▸ **TEXT EXTRACT**
★ ★ ★ ★ ★ ★ ★
In addition to avoiding degeneracy issues, using an increasing sequence for the marginal precision of all three sets of $\bm{\psi}_{j}$s, $\bm{\zeta}_{j}$s and $\bm{\beta}_{i}$s means that the prior encourages the model to concentrate most of the mass on a embedded sub-sphere of $\mathcal{S}^{K}$ (recall the discussion at the end of Section 3.1). Hence, we can think of $K$ as representing the highest intrinsic dimension allowed by our prior, and as the combination of $\omega$ and $\tau$ as controlling the “effective” prior dimension of the space, $K^{*}\leq K$. Another implication of this prior structure is that we can think of our prior as encouraging a decomposition of the (spherical) variance that is reminiscent of the principal nested sphere analysis introduced in Jung et al. (2012).

In Section 3.1 we argued that the spherical model of dimension $K$ contains all other spherical models of lower dimension as special cases. Similarly, the Euclidean space of dimension $K+1$ includes all spherical spaces of dimension $K$ or lower. It is also true that the $K$-dimensional Euclidean model discussed in Section 2 (with a probit link) can be seen as a limit case of our spherical model on $\mathcal{S}^{K}$.

The argument relies on projecting the spherical model onto the tangent bundle of the manifold, and making $\omega\to\infty$, $\tau\to\infty$ and $\kappa_{j}\to\infty$ while keeping $\omega/\tau$ and $\omega/\kappa_{j}$ constant for all $j$. As mentioned in previous sections, under these circumstances, (i) the link function $G_{\kappa_{j}}$ defined in Equation (6) projects onto the probit link function, (ii) the geodesic distance between the original latent positions converges to the Euclidean distance between their projections onto the tangent space, and (iii) the spherical von-Mises priors defined in Equations (11-13) project onto Gaussian priors.
★ ★ ★ ★ ★ ★ ★
▸ **SOURCE EXCERPT**

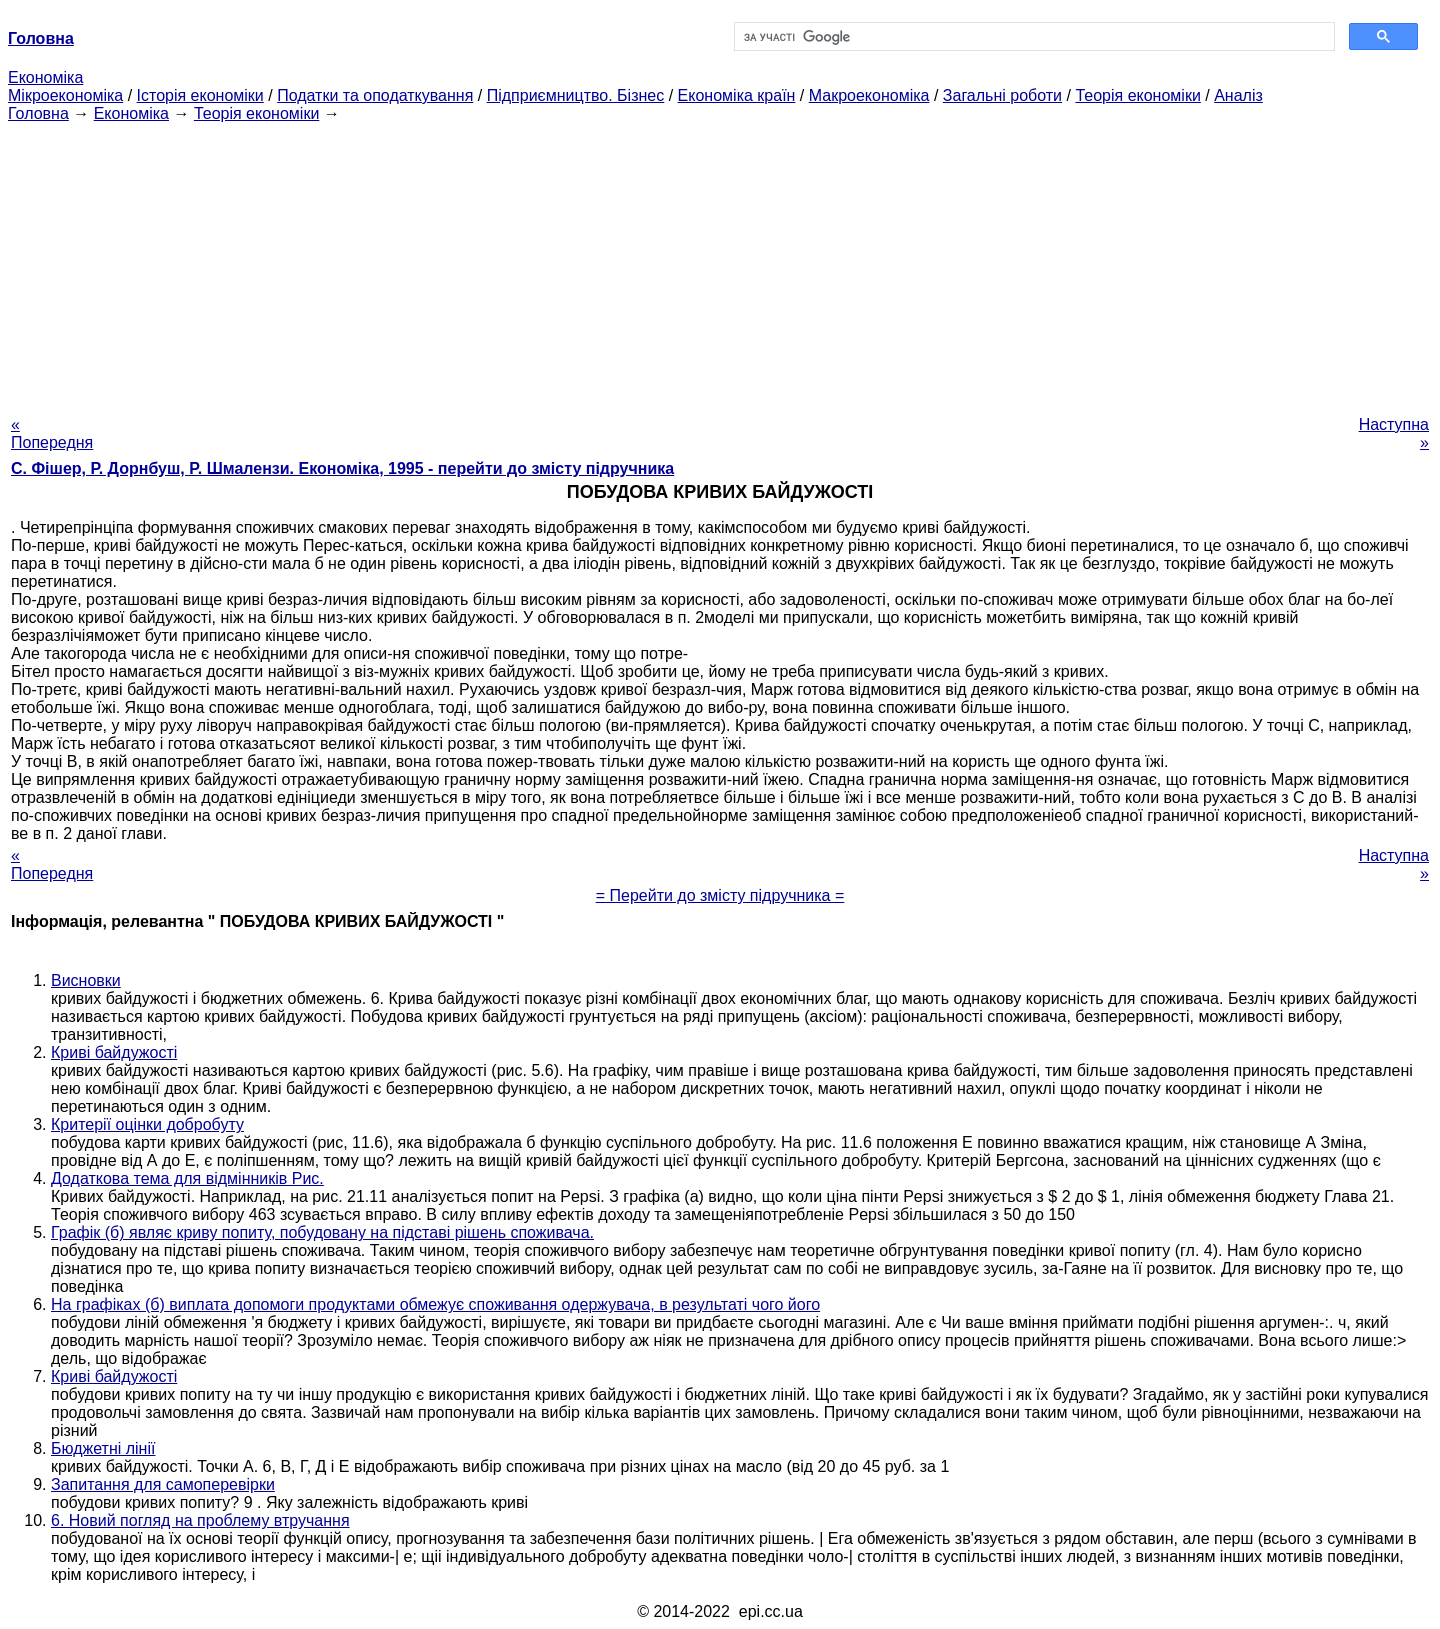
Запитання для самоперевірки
★ ★ ★ ★ ★ ★ ★
▸ **WHAT IS ASKED**
Please list every section and equation that the passage on the spherical model above refers to by number.

▸ **EXERCISE RESULT**
Section 3.1, Section 2, Equation (6), Equations (11-13)